:: Given information ::
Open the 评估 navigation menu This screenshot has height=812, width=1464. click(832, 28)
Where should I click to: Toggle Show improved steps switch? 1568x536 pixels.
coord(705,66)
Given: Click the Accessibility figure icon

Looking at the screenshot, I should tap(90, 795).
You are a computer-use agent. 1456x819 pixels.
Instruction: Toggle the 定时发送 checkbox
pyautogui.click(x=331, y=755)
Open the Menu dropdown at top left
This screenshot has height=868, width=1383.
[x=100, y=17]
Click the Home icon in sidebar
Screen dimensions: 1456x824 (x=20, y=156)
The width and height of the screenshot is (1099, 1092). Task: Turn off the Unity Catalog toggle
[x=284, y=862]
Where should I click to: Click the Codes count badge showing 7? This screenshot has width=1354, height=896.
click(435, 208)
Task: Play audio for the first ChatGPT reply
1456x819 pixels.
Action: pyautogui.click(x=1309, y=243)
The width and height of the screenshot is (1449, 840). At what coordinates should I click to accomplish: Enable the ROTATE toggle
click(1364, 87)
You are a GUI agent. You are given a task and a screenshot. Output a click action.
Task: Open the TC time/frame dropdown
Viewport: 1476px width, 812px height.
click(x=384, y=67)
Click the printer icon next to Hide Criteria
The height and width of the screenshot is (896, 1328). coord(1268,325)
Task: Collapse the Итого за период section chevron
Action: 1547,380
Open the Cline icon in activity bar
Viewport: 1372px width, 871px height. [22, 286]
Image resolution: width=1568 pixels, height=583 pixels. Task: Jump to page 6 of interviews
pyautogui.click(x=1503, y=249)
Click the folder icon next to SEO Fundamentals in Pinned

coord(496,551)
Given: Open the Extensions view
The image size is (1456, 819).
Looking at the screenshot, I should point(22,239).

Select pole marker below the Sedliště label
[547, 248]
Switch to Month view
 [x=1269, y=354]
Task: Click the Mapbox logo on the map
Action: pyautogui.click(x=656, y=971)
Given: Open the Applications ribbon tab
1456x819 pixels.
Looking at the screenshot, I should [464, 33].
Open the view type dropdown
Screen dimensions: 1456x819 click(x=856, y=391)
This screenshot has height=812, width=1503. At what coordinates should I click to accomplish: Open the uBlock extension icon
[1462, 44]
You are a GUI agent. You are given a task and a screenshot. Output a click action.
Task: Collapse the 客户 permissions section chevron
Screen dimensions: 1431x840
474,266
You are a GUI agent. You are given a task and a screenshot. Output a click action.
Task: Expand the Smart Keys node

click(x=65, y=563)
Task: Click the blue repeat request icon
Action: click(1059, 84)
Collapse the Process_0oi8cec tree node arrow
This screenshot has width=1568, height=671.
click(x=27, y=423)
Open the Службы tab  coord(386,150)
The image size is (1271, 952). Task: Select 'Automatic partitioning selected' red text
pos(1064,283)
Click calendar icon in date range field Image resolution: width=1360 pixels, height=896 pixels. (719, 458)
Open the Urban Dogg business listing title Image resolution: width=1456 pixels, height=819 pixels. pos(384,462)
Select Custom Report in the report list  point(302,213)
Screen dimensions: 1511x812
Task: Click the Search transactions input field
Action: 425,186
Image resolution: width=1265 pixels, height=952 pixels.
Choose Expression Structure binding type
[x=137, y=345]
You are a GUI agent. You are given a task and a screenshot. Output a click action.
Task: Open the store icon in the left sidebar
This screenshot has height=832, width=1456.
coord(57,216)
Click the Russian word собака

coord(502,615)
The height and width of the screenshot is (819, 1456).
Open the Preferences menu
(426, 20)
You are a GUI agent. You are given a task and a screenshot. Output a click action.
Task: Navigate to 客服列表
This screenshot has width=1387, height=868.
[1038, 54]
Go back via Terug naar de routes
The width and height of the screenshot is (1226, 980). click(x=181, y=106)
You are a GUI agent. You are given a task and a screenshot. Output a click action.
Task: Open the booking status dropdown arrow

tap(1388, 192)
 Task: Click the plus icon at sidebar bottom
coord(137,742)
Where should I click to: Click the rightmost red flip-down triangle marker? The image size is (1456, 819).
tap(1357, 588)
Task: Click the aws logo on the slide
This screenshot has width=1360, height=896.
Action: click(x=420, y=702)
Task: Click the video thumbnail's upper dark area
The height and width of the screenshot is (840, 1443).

:: Description of the task ::
In full and without changes, repeat the listing.

:: Written solution ::
Open the 评估 navigation menu This screenshot has height=812, width=1464. click(832, 28)
Where should I click to: Toggle Show improved steps switch? 1568x536 pixels.
coord(705,66)
Given: Click the Accessibility figure icon

Looking at the screenshot, I should tap(90, 795).
You are a computer-use agent. 1456x819 pixels.
Instruction: Toggle the 定时发送 checkbox
pyautogui.click(x=331, y=755)
Open the Menu dropdown at top left
This screenshot has height=868, width=1383.
[x=100, y=17]
Click the Home icon in sidebar
Screen dimensions: 1456x824 (x=20, y=156)
The width and height of the screenshot is (1099, 1092). Task: Turn off the Unity Catalog toggle
[x=284, y=862]
Where should I click to: Click the Codes count badge showing 7? This screenshot has width=1354, height=896.
click(435, 208)
Task: Play audio for the first ChatGPT reply
1456x819 pixels.
Action: pyautogui.click(x=1309, y=243)
The width and height of the screenshot is (1449, 840). At what coordinates should I click to accomplish: Enable the ROTATE toggle
click(1364, 87)
You are a GUI agent. You are given a task and a screenshot. Output a click action.
Task: Open the TC time/frame dropdown
Viewport: 1476px width, 812px height.
click(x=384, y=67)
Click the printer icon next to Hide Criteria
The height and width of the screenshot is (896, 1328). coord(1268,325)
Task: Collapse the Итого за период section chevron
Action: 1547,380
Open the Cline icon in activity bar
Viewport: 1372px width, 871px height. [22, 286]
Image resolution: width=1568 pixels, height=583 pixels. Task: Jump to page 6 of interviews
pyautogui.click(x=1503, y=249)
Click the folder icon next to SEO Fundamentals in Pinned

coord(496,551)
Given: Open the Extensions view
The image size is (1456, 819).
Looking at the screenshot, I should point(22,239).

Select pole marker below the Sedliště label
[547, 248]
Switch to Month view
 [x=1269, y=354]
Task: Click the Mapbox logo on the map
Action: pyautogui.click(x=656, y=971)
Given: Open the Applications ribbon tab
1456x819 pixels.
Looking at the screenshot, I should [464, 33].
Open the view type dropdown
Screen dimensions: 1456x819 click(x=856, y=391)
This screenshot has height=812, width=1503. At what coordinates should I click to accomplish: Open the uBlock extension icon
[1462, 44]
You are a GUI agent. You are given a task and a screenshot. Output a click action.
Task: Collapse the 客户 permissions section chevron
Screen dimensions: 1431x840
474,266
You are a GUI agent. You are given a task and a screenshot. Output a click action.
Task: Expand the Smart Keys node

click(x=65, y=563)
Task: Click the blue repeat request icon
Action: click(1059, 84)
Collapse the Process_0oi8cec tree node arrow
This screenshot has width=1568, height=671.
click(x=27, y=423)
Open the Службы tab  coord(386,150)
The image size is (1271, 952). Task: Select 'Automatic partitioning selected' red text
pos(1064,283)
Click calendar icon in date range field Image resolution: width=1360 pixels, height=896 pixels. (719, 458)
Open the Urban Dogg business listing title Image resolution: width=1456 pixels, height=819 pixels. pos(384,462)
Select Custom Report in the report list  point(302,213)
Screen dimensions: 1511x812
Task: Click the Search transactions input field
Action: 425,186
Image resolution: width=1265 pixels, height=952 pixels.
Choose Expression Structure binding type
[x=137, y=345]
You are a GUI agent. You are given a task and a screenshot. Output a click action.
Task: Open the store icon in the left sidebar
This screenshot has height=832, width=1456.
coord(57,216)
Click the Russian word собака

coord(502,615)
The height and width of the screenshot is (819, 1456).
Open the Preferences menu
(426, 20)
You are a GUI agent. You are given a task and a screenshot. Output a click action.
Task: Navigate to 客服列表
This screenshot has width=1387, height=868.
[1038, 54]
Go back via Terug naar de routes
The width and height of the screenshot is (1226, 980). click(x=181, y=106)
You are a GUI agent. You are given a task and a screenshot. Output a click action.
Task: Open the booking status dropdown arrow

tap(1388, 192)
 Task: Click the plus icon at sidebar bottom
coord(137,742)
Where should I click to: Click the rightmost red flip-down triangle marker? The image size is (1456, 819).
tap(1357, 588)
Task: Click the aws logo on the slide
This screenshot has width=1360, height=896.
Action: click(x=420, y=702)
Task: Click the video thumbnail's upper dark area
The height and width of the screenshot is (840, 1443).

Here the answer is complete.